** Opening DATASET block **

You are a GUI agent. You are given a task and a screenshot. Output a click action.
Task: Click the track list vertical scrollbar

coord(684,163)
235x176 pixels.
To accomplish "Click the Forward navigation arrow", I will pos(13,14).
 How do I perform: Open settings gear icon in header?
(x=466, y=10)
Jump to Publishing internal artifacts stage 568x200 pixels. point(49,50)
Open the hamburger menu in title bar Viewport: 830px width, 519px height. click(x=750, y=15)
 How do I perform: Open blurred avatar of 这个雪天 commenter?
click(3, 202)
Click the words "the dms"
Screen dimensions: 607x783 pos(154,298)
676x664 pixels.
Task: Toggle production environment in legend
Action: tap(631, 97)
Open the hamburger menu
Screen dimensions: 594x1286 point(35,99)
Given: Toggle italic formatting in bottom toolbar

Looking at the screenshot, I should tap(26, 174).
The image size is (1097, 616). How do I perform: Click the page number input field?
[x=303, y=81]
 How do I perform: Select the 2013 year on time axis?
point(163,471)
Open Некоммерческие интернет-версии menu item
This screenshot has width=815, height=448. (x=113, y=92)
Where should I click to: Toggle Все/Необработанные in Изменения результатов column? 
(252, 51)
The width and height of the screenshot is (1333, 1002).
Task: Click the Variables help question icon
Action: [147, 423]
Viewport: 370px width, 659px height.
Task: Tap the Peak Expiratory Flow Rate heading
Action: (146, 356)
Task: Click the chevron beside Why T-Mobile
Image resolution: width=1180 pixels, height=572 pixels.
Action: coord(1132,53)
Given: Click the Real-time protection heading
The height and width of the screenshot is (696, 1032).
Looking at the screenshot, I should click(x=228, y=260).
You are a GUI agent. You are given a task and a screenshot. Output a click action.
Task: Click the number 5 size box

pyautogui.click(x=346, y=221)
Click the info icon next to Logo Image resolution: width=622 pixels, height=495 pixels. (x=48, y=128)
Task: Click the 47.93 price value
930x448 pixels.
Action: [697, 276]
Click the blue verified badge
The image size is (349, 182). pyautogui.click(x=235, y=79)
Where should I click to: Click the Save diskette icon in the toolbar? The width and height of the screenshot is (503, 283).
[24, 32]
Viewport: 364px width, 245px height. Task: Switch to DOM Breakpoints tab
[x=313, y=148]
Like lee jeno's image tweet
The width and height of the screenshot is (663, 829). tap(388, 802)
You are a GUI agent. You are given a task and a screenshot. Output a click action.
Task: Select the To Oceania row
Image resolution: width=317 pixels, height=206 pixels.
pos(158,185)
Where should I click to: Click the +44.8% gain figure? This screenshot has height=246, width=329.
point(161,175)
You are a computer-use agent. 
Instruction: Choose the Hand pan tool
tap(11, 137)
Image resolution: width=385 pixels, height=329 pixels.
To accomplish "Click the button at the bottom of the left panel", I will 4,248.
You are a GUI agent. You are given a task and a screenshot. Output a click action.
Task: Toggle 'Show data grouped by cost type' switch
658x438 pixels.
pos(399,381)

** Closing DATASET block **

Your task is to quote the lines above, beginning with the first and ending with the one that holds "Open the hamburger menu in".

> COMPLETED EXERCISE:
You are a GUI agent. You are given a task and a screenshot. Output a click action.
Task: Click the track list vertical scrollbar

coord(684,163)
235x176 pixels.
To accomplish "Click the Forward navigation arrow", I will pos(13,14).
 How do I perform: Open settings gear icon in header?
(x=466, y=10)
Jump to Publishing internal artifacts stage 568x200 pixels. point(49,50)
Open the hamburger menu in title bar Viewport: 830px width, 519px height. click(x=750, y=15)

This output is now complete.